Highlights & Insights¶

Trajectory-based Constraints: Constraining the entire iterative solving path using physical operators and momentum, rather than just the final output, is key to handling ill-conditioned inversions.
Frequency Gating as a "Perturbation Valve": Directly encoding the amplification of consistent low-frequency structures and attenuation of inconsistent high-frequency noise into the upsampling operation is an effective mechanism to block perturbation growth.
Threat Model Impact: Proving that screen content can be recovered purely from wall diffuse reflections in air-gapped or EM-shielded environments directly challenges the assumption that "physical isolation equals security."

Limitations & Future Work¶

The ReSh-* datasets are simulated; the diversity of real-world wall materials, ambient light, and camera non-linearity may not be fully covered.
Dependency on diffuse geometry, distance, and surface roughness lacks a systematic characterization.
Many derivations (momentum updates, ICSR mapping) are placed in the appendix, and many formulas in the main text are abstract.
Defensive countermeasures (e.g., wall coatings, randomized brightness, optical noise) represent natural future research directions.

vs. Traditional EM/Network Side-channels: EM attacks are sensitive to distance/shielding, and network attacks are ineffective against air-gapped systems. This work uses an ambient medium (wall scattering) as a covert channel that is passive and difficult to intercept.
vs. Existing Optical Side-channels: Previous methods require line-of-sight or sensors in the same room. This work is the first to utilize independent, remote wall diffuse reflection as a usable optical side-channel.
vs.

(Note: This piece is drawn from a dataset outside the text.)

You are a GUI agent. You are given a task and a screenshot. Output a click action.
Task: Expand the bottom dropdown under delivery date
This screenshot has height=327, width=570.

Physically-guided Image Restoration: Traditional methods often target specific transmission mechanisms (fog, microscopy) but struggle with multi-scale diffraction and wavefront interference. IR4Net specifically targets self-luminous pattern recovery under strong diffusion.

Rating¶

Novelty: ⭐⭐⭐⭐⭐ Proposes a new paradigm for wall-based diffuse optical side-channels.
Experimental Thoroughness: ⭐⭐⭐⭐ Four datasets plus extensive ablations, though data is simulated.
Writing Quality: ⭐⭐⭐ Clear ideas, but utilizes dense formulas and frequent appendix references.
Value: ⭐⭐⭐⭐⭐ High impact on security defense by revealing a new leakage channel in air-gapped environments.